+++ Data listing +++
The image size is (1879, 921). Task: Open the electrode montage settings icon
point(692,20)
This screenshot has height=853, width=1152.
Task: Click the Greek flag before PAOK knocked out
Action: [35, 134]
+++
* _Task to carry out_
Repeat each entry word for word.

* _Result below_
The image size is (1879, 921). Task: Open the electrode montage settings icon
point(692,20)
This screenshot has height=853, width=1152.
Task: Click the Greek flag before PAOK knocked out
Action: [35, 134]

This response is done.